╭─ Provided passage

Principal dancers with the Royal Ballet, Marcelino Sambé and Sarah Lamb, are to appear at the Cambridge Union tomorrow night (Tuesday, November 9), alongside Kevin O'Hare, director of the Royal Ballet.

Ballet dancer Sarah Lamb. Picture: Johan Persson
Ballet dancer Sarah Lamb. Picture: Johan Persson

Marcelino and Sarah, two of the Royal Ballet's brightest stars, will dance in the chamber at the Cambridge Union - the oldest debating society in the world - and will also speak to the students, as will Kevin O'Hare.

Kevin trained at The Royal Ballet School from the age of 11, was a principal dancer at the Birmingham Royal Ballet and is now the director of the Royal Ballet having taken up the post in 2012.

One of Britain's foremost cultural institutions, the Royal Ballet, based at the Royal Opera House in Covent Garden, is one of the world's greatest classical ballet companies. Under Kevin's leadership, the company has sought to unite tradition and innovation through its world-class performances.

Marcelino and Sarah began our interview by revealing some of the maybe less well-known aspects of their very demanding jobs. "I think that it's very athletic," says Sarah, 41, who hails from Boston, Massachusetts.

╰─

* _What the task asks_:
Return word for word the part of the Royal Ballet article that opens with the words containing "Marcelino and Sarah, two" and closes with "will Kevin O'Hare.".

╭─ Recorded data

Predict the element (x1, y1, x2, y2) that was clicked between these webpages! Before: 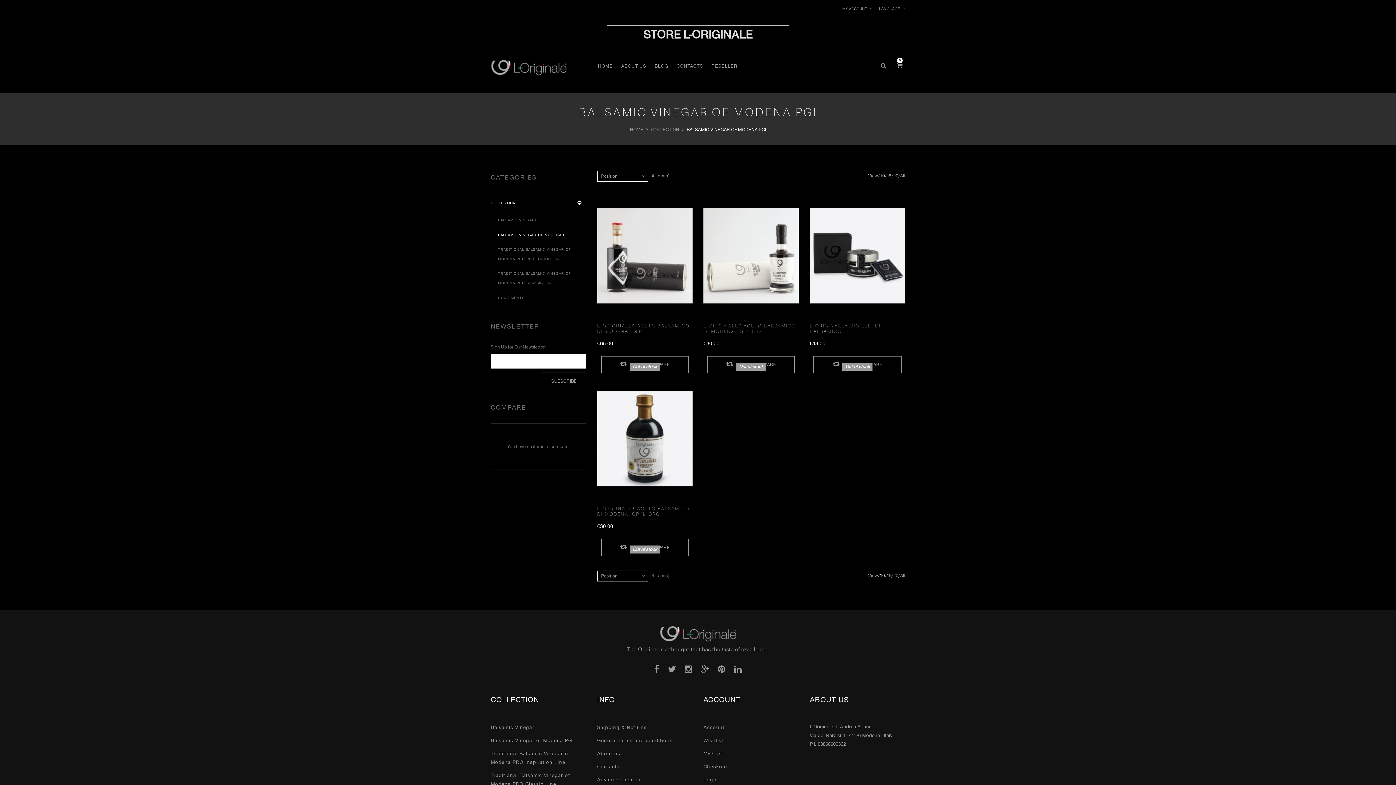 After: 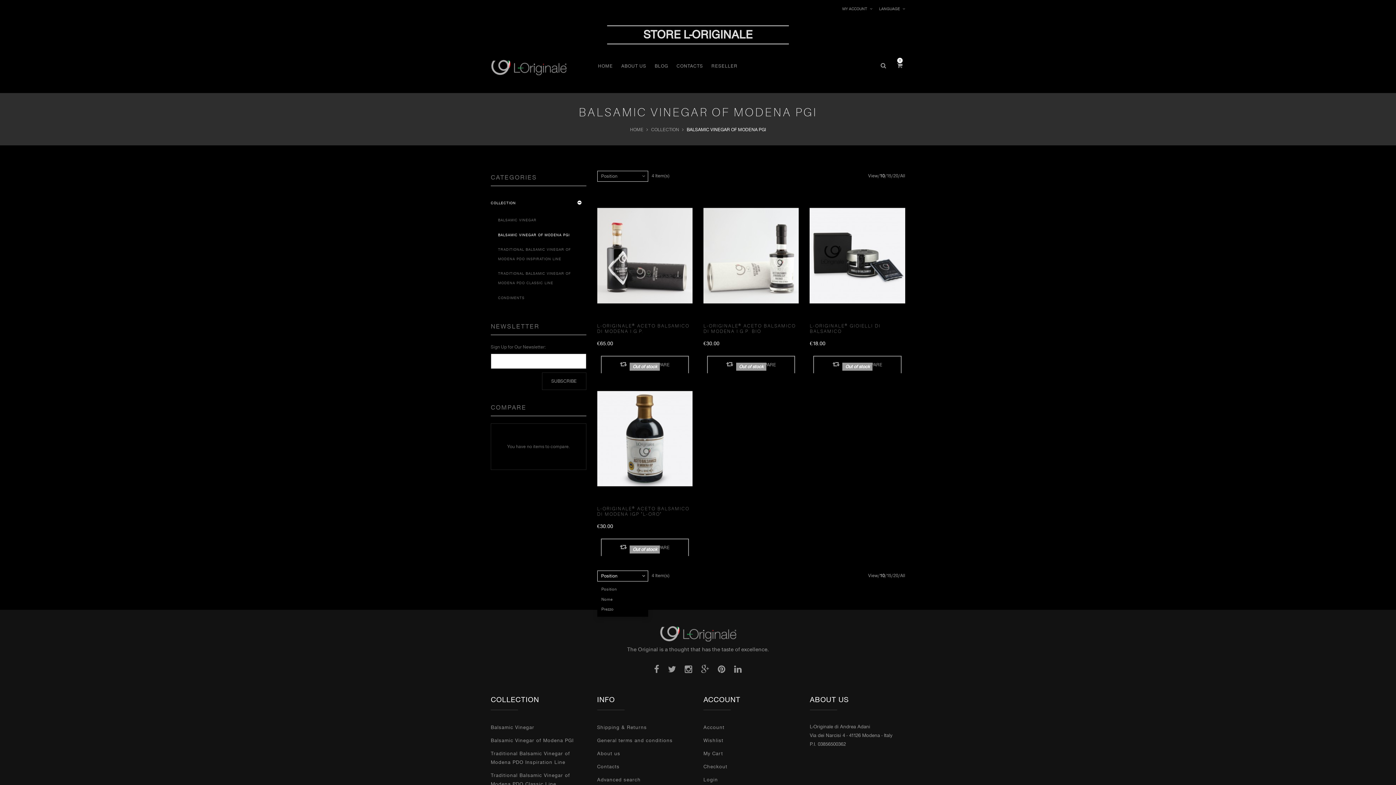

╰─

* _Solution for this problem_:
Marcelino and Sarah, two of the Royal Ballet's brightest stars, will dance in the chamber at the Cambridge Union - the oldest debating society in the world - and will also speak to the students, as will Kevin O'Hare.